**What the task asks:**
Reproduce the listing exactly, so that no line differs from the original.

**Data shown:**
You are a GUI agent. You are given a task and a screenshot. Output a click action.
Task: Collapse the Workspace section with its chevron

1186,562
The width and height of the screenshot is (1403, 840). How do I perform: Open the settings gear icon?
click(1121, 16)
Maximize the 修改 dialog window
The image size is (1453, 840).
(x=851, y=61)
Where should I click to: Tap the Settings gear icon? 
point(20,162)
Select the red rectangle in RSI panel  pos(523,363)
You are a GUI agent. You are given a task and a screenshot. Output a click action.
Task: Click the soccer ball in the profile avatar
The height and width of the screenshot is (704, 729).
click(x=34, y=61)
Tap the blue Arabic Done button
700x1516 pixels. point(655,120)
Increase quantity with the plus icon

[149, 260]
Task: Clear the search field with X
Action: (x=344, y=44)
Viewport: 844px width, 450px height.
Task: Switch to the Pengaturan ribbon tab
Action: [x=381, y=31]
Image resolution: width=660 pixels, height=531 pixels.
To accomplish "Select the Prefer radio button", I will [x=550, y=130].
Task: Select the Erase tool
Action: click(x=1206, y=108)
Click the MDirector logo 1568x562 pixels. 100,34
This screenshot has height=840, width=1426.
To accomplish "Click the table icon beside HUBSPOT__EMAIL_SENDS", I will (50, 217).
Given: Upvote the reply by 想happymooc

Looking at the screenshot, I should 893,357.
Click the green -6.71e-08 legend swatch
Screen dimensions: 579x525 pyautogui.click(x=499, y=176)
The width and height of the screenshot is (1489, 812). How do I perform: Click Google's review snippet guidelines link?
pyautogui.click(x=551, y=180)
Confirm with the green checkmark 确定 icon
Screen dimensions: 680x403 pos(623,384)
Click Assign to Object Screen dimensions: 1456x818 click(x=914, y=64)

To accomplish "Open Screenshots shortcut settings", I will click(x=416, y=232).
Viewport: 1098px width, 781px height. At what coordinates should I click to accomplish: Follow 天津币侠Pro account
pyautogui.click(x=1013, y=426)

**Response for this exercise:**
You are a GUI agent. You are given a task and a screenshot. Output a click action.
Task: Collapse the Workspace section with its chevron

1186,562
The width and height of the screenshot is (1403, 840). How do I perform: Open the settings gear icon?
click(1121, 16)
Maximize the 修改 dialog window
The image size is (1453, 840).
(x=851, y=61)
Where should I click to: Tap the Settings gear icon? 
point(20,162)
Select the red rectangle in RSI panel  pos(523,363)
You are a GUI agent. You are given a task and a screenshot. Output a click action.
Task: Click the soccer ball in the profile avatar
The height and width of the screenshot is (704, 729).
click(x=34, y=61)
Tap the blue Arabic Done button
700x1516 pixels. point(655,120)
Increase quantity with the plus icon

[149, 260]
Task: Clear the search field with X
Action: (x=344, y=44)
Viewport: 844px width, 450px height.
Task: Switch to the Pengaturan ribbon tab
Action: [x=381, y=31]
Image resolution: width=660 pixels, height=531 pixels.
To accomplish "Select the Prefer radio button", I will [x=550, y=130].
Task: Select the Erase tool
Action: click(x=1206, y=108)
Click the MDirector logo 1568x562 pixels. 100,34
This screenshot has height=840, width=1426.
To accomplish "Click the table icon beside HUBSPOT__EMAIL_SENDS", I will (50, 217).
Given: Upvote the reply by 想happymooc

Looking at the screenshot, I should 893,357.
Click the green -6.71e-08 legend swatch
Screen dimensions: 579x525 pyautogui.click(x=499, y=176)
The width and height of the screenshot is (1489, 812). How do I perform: Click Google's review snippet guidelines link?
pyautogui.click(x=551, y=180)
Confirm with the green checkmark 确定 icon
Screen dimensions: 680x403 pos(623,384)
Click Assign to Object Screen dimensions: 1456x818 click(x=914, y=64)

To accomplish "Open Screenshots shortcut settings", I will click(x=416, y=232).
Viewport: 1098px width, 781px height. At what coordinates should I click to accomplish: Follow 天津币侠Pro account
pyautogui.click(x=1013, y=426)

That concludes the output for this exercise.